Deux jeunes femmes de l’institution, Elizabeth Levi, âgée de vingt ans, et Esther Solomon, âgée de dix-huit ans, ont embarqué sur le Birman en octobre 1841 et sont arrivées trois mois plus tard à destination.

Le 1er juin 1842, Wellington célébra son premier mariage juif lorsque Benjamin Levy prit Esther Solomon pour épouse.

Avant les grandes fêtes de 1842, le judaïsme londonien était en proie à l’agonie et ses espoirs d’un soulagement par la migration de la pression exercée sur ses fonds caritatifs et ses institutions publiques.

En consultation avec son ami Sir Isaac Lyon Goldsmid, l’éminent juif londonien Abraham Hort, sénateur, largement connu pour son dévouement à sa foi, sa philanthropie et son service public, avait décidé de migrer avec tous les membres de sa famille pour rejoindre ses deux fils à Port Nicholson. Il attendait avec impatience de faciliter la migration des Juifs dans le besoin, en particulier des Allemands qui, à l’époque, étaient durement éprouvés par leur gouvernement et par l’importation de missionnaires.
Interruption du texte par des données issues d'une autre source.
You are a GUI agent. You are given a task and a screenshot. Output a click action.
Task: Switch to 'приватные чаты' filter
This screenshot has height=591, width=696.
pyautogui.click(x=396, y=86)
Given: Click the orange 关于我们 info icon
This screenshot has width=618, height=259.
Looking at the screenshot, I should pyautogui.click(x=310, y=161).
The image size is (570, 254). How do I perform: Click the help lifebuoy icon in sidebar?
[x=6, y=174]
En tant qu’homme qui avait occupé les postes les plus élevés à la Duke’s Place Synagogue et aux conseils de charité, il reçut la bénédiction spéciale du Grand Rabbin d’Angleterre, Solomon Herschell, et une autorisation écrite de sa part pour établir une congrégation à Wellington et pour promouvoir le judaïsme de la manière qui lui semblait appropriée.
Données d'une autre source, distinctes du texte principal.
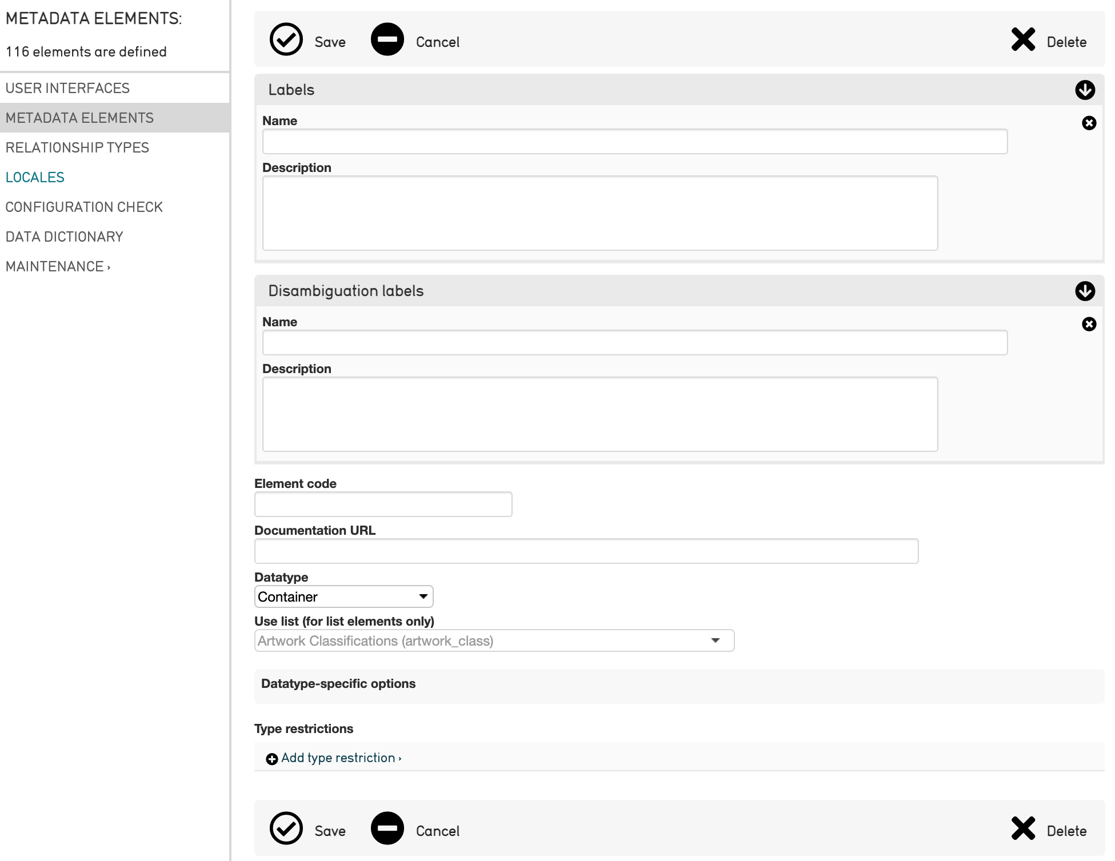Open User Interfaces in sidebar
This screenshot has height=861, width=1115.
tap(67, 88)
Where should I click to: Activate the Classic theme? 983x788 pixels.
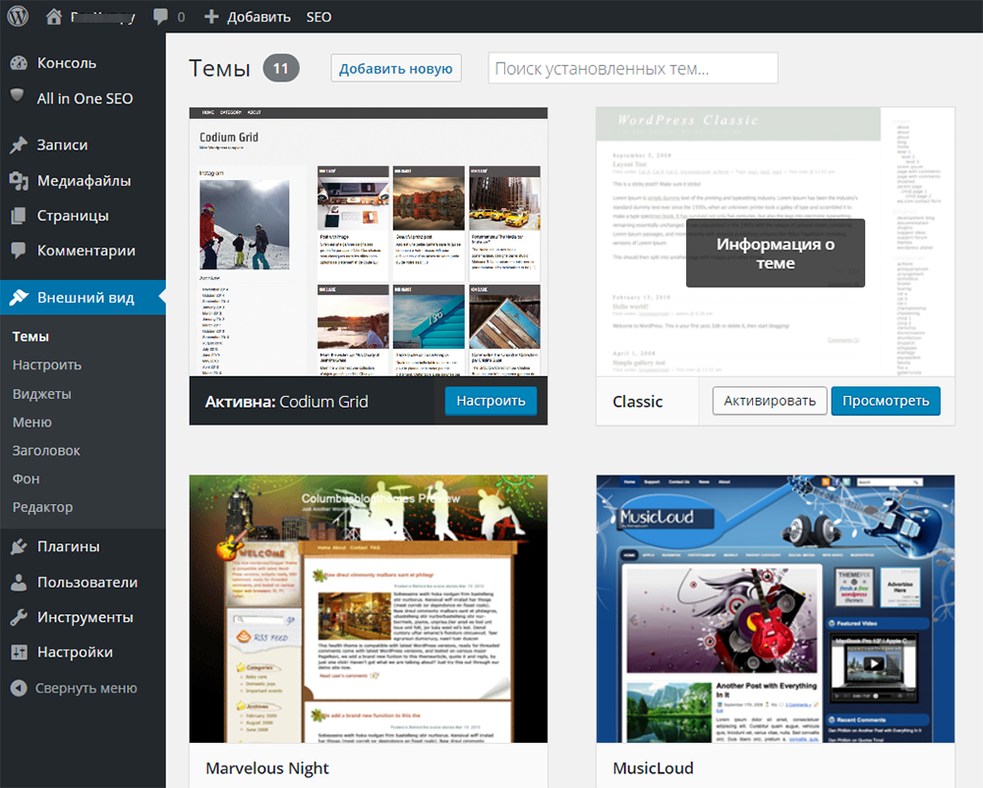click(x=769, y=401)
Au cours de la première semaine de septembre 1842, Hort embarqua à bord du Prince de Galles avec sa femme, ses cinq filles et son gendre, Solomon Mocatta, qui était marié à sa fille aînée et qui l’avait aidé dans ses activités publiques. Un Samuel Joseph est également monté à bord du navire. Hort n’a eu aucune difficulté au sujet de la nourriture cachère, car il a pris avec lui un jeune homme d’environ dix-neuf ans du Neveh Zedek, David M. Isaacs, dans la capacité de Shohet, Mohel et Hazzan.

Contrairement aux autres passagers migrants, Isaacs s’est comporté de manière exemplaire, et pour cela il a été récompensé par un témoignage signé du capitaine, du second, du médecin et des passagers de cabine, et adressé à Son Altesse Royale le Duc du Sussex, Patron de l’hôpital des Juifs, Mile End, pour l’éducation et l’apprentissage des jeunes, le soutien des vieux pauvres et à Sir Isaac Lyon Goldsmid, Bart, et aux autres dirigeants de la New Zealand Company.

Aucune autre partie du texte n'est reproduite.